Fonte: http://www.iltempo.it
Utilizzare software che segnalino possibili interazioni riduce di circa il 20% la prescrizione di farmaci inappropriati ai pazienti anziani in ambito ospedaliero. Lo rivela uno studio pubblicato sugli Archives of Internal Medicine.

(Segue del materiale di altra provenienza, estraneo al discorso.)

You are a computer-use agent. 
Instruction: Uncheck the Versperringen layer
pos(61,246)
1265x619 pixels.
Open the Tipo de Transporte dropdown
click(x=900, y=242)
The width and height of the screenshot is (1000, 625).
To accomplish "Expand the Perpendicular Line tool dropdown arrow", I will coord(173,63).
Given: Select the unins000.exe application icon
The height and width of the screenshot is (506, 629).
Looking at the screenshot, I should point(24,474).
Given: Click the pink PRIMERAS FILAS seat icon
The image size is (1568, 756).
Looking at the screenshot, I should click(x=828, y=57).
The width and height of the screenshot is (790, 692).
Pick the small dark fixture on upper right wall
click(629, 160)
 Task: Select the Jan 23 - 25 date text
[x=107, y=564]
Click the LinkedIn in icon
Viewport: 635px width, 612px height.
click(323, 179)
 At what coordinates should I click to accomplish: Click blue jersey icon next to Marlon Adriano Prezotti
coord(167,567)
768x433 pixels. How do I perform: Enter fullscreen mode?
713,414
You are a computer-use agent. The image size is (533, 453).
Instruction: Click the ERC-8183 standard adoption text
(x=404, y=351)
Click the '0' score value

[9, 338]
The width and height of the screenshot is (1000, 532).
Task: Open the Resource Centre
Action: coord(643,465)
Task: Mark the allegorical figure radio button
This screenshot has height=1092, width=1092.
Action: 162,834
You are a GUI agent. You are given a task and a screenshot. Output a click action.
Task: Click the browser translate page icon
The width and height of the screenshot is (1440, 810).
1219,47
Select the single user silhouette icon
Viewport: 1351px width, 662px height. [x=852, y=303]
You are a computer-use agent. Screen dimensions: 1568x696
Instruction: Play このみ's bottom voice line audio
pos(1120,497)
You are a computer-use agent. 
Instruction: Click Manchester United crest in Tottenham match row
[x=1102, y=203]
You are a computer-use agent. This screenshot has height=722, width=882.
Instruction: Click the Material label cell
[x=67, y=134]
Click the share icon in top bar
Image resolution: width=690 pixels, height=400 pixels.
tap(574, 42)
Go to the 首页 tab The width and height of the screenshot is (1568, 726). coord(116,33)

I ricercatori del Beth Israel Deaconess Medical Center coordinati da Melissa Mattison nel 2005 hanno selezionato 18 farmaci comunemente prescritti e ai quali esistono alternative praticabili: quando un medico del BIDMC prescrive in corsia a un paziente over 65 uno di questi farmaci, un ‘warning’ lo avverte delle possibili interazioni. Se il medico intende comunque prescrivere il farmaco, è obbligato a motivare per iscritto la sua decisione per bypassare il blocco. Il monitoraggio di questo sistema per 3 anni e mezzo ha mostrato che le prescrizioni dei 18 farmaci ‘sensibili’ sono scese da 11,56 al giorno di media a 9,94 – una diminuzione di circa il 20%. “Sappiamo da sempre che alcuni farmaci comunemente prescritti possono arrecare seri danni ai pazienti anziani”, spiega la Mattison, Associate Director of Hospital Medicine al BIDMC e Instructor of Medicine alla Harvard Medical School. “Ma poiché la stragrande maggioranza dei medici non sono specializzati in Geriatria, non si rendono sempre conto di quali rischi si corrono. Noi abbiamo dimostrato che se un software avverte i medici delle possibili interazioni tra farmaci, le prescrizioni ‘sensibili’ crollano quasi immediatamente”.
Fonte: Mattison MLP, Afonso KA, Ngo LH, Mukamal KJ. Preventing Potentially Inappropriate Medication Use in Hospitalized Older Patients With a Computerized Provider Order Entry Warning System. Arch Intern Med 2010; 170:1331-1336.